++++ Extracted data

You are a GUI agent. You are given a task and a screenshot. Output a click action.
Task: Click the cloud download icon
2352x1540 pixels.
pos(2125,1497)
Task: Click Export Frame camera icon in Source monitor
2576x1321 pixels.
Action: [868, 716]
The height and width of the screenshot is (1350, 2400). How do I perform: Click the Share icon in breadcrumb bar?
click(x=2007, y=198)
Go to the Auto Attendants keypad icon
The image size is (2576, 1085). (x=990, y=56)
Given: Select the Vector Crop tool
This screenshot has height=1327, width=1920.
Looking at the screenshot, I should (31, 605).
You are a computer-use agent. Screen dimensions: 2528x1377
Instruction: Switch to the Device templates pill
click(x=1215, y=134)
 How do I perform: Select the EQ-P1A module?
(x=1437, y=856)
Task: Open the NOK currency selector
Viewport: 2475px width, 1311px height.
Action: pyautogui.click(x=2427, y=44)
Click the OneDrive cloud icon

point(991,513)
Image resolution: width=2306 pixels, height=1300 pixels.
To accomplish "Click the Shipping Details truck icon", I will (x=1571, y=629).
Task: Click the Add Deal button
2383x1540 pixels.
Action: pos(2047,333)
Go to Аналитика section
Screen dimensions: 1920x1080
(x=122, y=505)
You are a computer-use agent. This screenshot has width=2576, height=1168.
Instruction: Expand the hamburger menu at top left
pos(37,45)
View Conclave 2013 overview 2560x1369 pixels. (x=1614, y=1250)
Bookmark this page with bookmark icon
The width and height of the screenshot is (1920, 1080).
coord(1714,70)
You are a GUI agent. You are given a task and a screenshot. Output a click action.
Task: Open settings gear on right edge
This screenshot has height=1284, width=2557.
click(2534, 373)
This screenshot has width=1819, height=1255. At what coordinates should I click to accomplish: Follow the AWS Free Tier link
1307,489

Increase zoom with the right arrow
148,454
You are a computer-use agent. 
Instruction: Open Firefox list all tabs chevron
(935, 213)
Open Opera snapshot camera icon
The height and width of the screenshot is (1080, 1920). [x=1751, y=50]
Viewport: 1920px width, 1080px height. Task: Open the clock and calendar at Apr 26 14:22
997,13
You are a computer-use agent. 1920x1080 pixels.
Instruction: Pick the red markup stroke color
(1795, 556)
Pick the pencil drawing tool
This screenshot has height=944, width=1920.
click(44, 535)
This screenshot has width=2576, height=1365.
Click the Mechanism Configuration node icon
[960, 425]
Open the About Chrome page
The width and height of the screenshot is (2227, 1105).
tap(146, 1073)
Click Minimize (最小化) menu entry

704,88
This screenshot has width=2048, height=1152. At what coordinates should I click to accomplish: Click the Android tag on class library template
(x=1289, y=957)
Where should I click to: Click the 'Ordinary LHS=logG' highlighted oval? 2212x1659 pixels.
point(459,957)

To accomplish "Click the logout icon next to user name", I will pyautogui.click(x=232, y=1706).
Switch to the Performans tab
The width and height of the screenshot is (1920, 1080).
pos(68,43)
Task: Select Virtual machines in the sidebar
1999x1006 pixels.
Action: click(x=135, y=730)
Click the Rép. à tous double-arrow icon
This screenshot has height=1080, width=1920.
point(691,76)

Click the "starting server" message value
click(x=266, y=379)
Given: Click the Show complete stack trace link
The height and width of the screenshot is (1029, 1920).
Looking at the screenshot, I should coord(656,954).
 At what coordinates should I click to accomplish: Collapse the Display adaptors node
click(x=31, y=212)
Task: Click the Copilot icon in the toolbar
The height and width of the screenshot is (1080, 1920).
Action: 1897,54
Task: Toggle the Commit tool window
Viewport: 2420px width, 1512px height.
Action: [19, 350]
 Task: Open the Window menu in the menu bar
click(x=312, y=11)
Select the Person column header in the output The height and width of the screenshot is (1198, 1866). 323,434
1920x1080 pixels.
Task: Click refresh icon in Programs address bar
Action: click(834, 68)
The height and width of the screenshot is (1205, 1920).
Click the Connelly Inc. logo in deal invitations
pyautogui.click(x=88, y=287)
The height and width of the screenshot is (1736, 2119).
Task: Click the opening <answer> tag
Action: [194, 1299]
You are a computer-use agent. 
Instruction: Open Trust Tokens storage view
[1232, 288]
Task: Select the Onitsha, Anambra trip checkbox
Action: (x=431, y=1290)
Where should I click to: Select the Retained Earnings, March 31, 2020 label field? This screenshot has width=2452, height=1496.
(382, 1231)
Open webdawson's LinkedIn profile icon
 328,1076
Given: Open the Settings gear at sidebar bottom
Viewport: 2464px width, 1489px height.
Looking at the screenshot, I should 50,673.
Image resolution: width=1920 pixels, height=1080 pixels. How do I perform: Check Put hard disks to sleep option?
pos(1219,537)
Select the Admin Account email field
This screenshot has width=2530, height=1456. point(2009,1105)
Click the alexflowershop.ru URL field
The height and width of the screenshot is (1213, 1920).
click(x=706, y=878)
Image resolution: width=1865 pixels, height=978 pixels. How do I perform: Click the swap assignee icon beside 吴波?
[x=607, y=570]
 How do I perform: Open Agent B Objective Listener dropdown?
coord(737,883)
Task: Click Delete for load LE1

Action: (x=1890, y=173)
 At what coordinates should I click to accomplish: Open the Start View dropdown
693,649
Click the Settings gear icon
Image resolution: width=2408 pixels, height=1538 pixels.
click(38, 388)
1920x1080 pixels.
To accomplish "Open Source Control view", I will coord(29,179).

++++++++

# Goal of the exercise:
All of the records need to be returned exactly as they are.

# Output:
You are a GUI agent. You are given a task and a screenshot. Output a click action.
Task: Click the cloud download icon
2352x1540 pixels.
pos(2125,1497)
Task: Click Export Frame camera icon in Source monitor
2576x1321 pixels.
Action: [868, 716]
The height and width of the screenshot is (1350, 2400). How do I perform: Click the Share icon in breadcrumb bar?
click(x=2007, y=198)
Go to the Auto Attendants keypad icon
The image size is (2576, 1085). (x=990, y=56)
Given: Select the Vector Crop tool
This screenshot has height=1327, width=1920.
Looking at the screenshot, I should (31, 605).
You are a computer-use agent. Screen dimensions: 2528x1377
Instruction: Switch to the Device templates pill
click(x=1215, y=134)
 How do I perform: Select the EQ-P1A module?
(x=1437, y=856)
Task: Open the NOK currency selector
Viewport: 2475px width, 1311px height.
Action: pyautogui.click(x=2427, y=44)
Click the OneDrive cloud icon

point(991,513)
Image resolution: width=2306 pixels, height=1300 pixels.
To accomplish "Click the Shipping Details truck icon", I will (x=1571, y=629).
Task: Click the Add Deal button
2383x1540 pixels.
Action: pos(2047,333)
Go to Аналитика section
Screen dimensions: 1920x1080
(x=122, y=505)
You are a computer-use agent. This screenshot has width=2576, height=1168.
Instruction: Expand the hamburger menu at top left
pos(37,45)
View Conclave 2013 overview 2560x1369 pixels. (x=1614, y=1250)
Bookmark this page with bookmark icon
The width and height of the screenshot is (1920, 1080).
coord(1714,70)
You are a GUI agent. You are given a task and a screenshot. Output a click action.
Task: Open settings gear on right edge
This screenshot has height=1284, width=2557.
click(2534, 373)
This screenshot has width=1819, height=1255. At what coordinates should I click to accomplish: Follow the AWS Free Tier link
1307,489

Increase zoom with the right arrow
148,454
You are a computer-use agent. 
Instruction: Open Firefox list all tabs chevron
(935, 213)
Open Opera snapshot camera icon
The height and width of the screenshot is (1080, 1920). [x=1751, y=50]
Viewport: 1920px width, 1080px height. Task: Open the clock and calendar at Apr 26 14:22
997,13
You are a computer-use agent. 1920x1080 pixels.
Instruction: Pick the red markup stroke color
(1795, 556)
Pick the pencil drawing tool
This screenshot has height=944, width=1920.
click(44, 535)
This screenshot has width=2576, height=1365.
Click the Mechanism Configuration node icon
[960, 425]
Open the About Chrome page
The width and height of the screenshot is (2227, 1105).
tap(146, 1073)
Click Minimize (最小化) menu entry

704,88
This screenshot has width=2048, height=1152. At what coordinates should I click to accomplish: Click the Android tag on class library template
(x=1289, y=957)
Where should I click to: Click the 'Ordinary LHS=logG' highlighted oval? 2212x1659 pixels.
point(459,957)

To accomplish "Click the logout icon next to user name", I will pyautogui.click(x=232, y=1706).
Switch to the Performans tab
The width and height of the screenshot is (1920, 1080).
pos(68,43)
Task: Select Virtual machines in the sidebar
1999x1006 pixels.
Action: click(x=135, y=730)
Click the Rép. à tous double-arrow icon
This screenshot has height=1080, width=1920.
point(691,76)

Click the "starting server" message value
click(x=266, y=379)
Given: Click the Show complete stack trace link
The height and width of the screenshot is (1029, 1920).
Looking at the screenshot, I should coord(656,954).
 At what coordinates should I click to accomplish: Collapse the Display adaptors node
click(x=31, y=212)
Task: Click the Copilot icon in the toolbar
The height and width of the screenshot is (1080, 1920).
Action: 1897,54
Task: Toggle the Commit tool window
Viewport: 2420px width, 1512px height.
Action: [19, 350]
 Task: Open the Window menu in the menu bar
click(x=312, y=11)
Select the Person column header in the output The height and width of the screenshot is (1198, 1866). 323,434
1920x1080 pixels.
Task: Click refresh icon in Programs address bar
Action: click(834, 68)
The height and width of the screenshot is (1205, 1920).
Click the Connelly Inc. logo in deal invitations
pyautogui.click(x=88, y=287)
The height and width of the screenshot is (1736, 2119).
Task: Click the opening <answer> tag
Action: [194, 1299]
You are a computer-use agent. 
Instruction: Open Trust Tokens storage view
[1232, 288]
Task: Select the Onitsha, Anambra trip checkbox
Action: (x=431, y=1290)
Where should I click to: Select the Retained Earnings, March 31, 2020 label field? This screenshot has width=2452, height=1496.
(382, 1231)
Open webdawson's LinkedIn profile icon
 328,1076
Given: Open the Settings gear at sidebar bottom
Viewport: 2464px width, 1489px height.
Looking at the screenshot, I should 50,673.
Image resolution: width=1920 pixels, height=1080 pixels. How do I perform: Check Put hard disks to sleep option?
pos(1219,537)
Select the Admin Account email field
This screenshot has width=2530, height=1456. point(2009,1105)
Click the alexflowershop.ru URL field
The height and width of the screenshot is (1213, 1920).
click(x=706, y=878)
Image resolution: width=1865 pixels, height=978 pixels. How do I perform: Click the swap assignee icon beside 吴波?
[x=607, y=570]
 How do I perform: Open Agent B Objective Listener dropdown?
coord(737,883)
Task: Click Delete for load LE1

Action: (x=1890, y=173)
 At what coordinates should I click to accomplish: Open the Start View dropdown
693,649
Click the Settings gear icon
Image resolution: width=2408 pixels, height=1538 pixels.
click(38, 388)
1920x1080 pixels.
To accomplish "Open Source Control view", I will coord(29,179).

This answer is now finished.